● TEXT PROVIDED:
%%

Problem is: when they change the brake pads in the dealership/garage, they don't rebuild the whole system or grease the pins properly. You will not notice and they're not paid for the extra quality work. So things like this happen quite often.
The only way to do everything properly is to do it yourself. In case of a brake rebuild it's not very difficult but very time-consuming. Most difficult part was to insert the new piston back in the caliper.
I posted this before, but it's worth repeating now:
I heard a story about a terminal in a public terminal room that a user was able to consistently log in to if they were sitting down in a chair in front if the terminal, but never if they were standing up.
They thought it might be static electricity, or some mechanical problem, or "problem exists between keyboard and chair", but finally they noticed something else was amiss...
It turns out some joker had re-arranged the 1234567890 keys to be 0123456789, so when the user was standing up, they looked down at the keyboard and typed their password (which contained a digit, of course) by looking at the keys. But when they were sitting down, they touch typed without looking at the keys, and got their password correct!
Why does a touch typist suddenly look at the keyboard when he's standing up? Or are the people standing the same that don't know how to properly use a keyboard?

%%

● WHAT TO DO:
A. Transcribe the stretch from "They thought it" through "use a keyboard?" in the forum comments, word for word.
B. Answer these questions from the forum comments, one per line:
(i) What was the most difficult part of the brake rebuild?
(ii) How had the number keys on the terminal's keyboard been rearranged?
(iii) In what position could the user consistently log in to the terminal?
C. Condense the paragraph of the forum comments that begins "Problem is: when they change" into a single shorter sentence that keeps its main facts.

● SOURCE DATA:
%%

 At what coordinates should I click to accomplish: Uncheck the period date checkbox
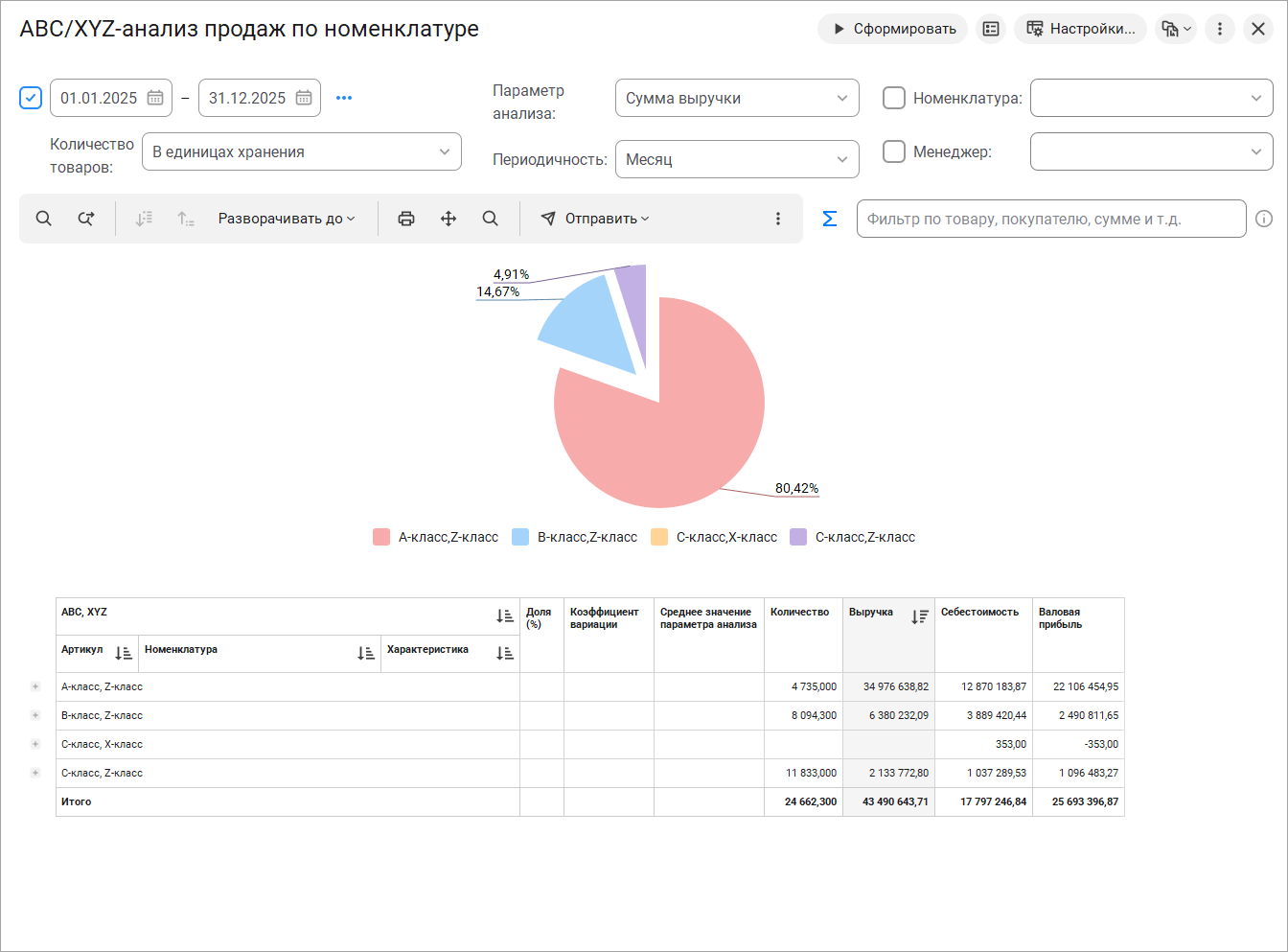pyautogui.click(x=31, y=98)

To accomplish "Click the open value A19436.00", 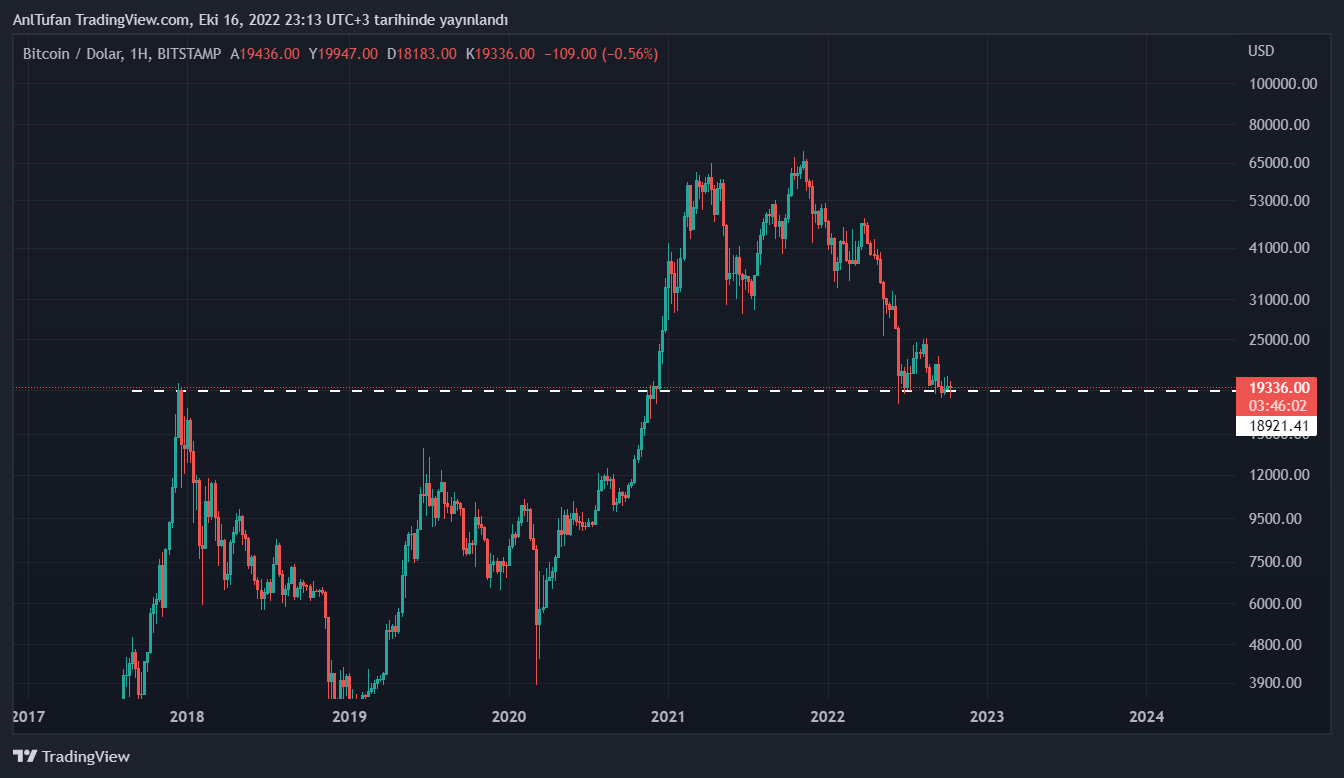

%%

● ANSWERS TO THE TASKS:
A.
They thought it might be static electricity, or some mechanical problem, or "problem exists between keyboard and chair", but finally they noticed something else was amiss...
It turns out some joker had re-arranged the 1234567890 keys to be 0123456789, so when the user was standing up, they looked down at the keyboard and typed their password (which contained a digit, of course) by looking at the keys. But when they were sitting down, they touch typed without looking at the keys, and got their password correct!
Why does a touch typist suddenly look at the keyboard when he's standing up? Or are the people standing the same that don't know how to properly use a keyboard?

B.
(i) Inserting the new piston back in the caliper.
(ii) The 1234567890 keys had been rearranged to be 0123456789.
(iii) Sitting down in a chair in front of the terminal.

C. Dealerships and garages changing brake pads don't rebuild the whole system or grease the pins properly, and since customers won't notice and the shops aren't paid for the extra quality work, problems like this happen often.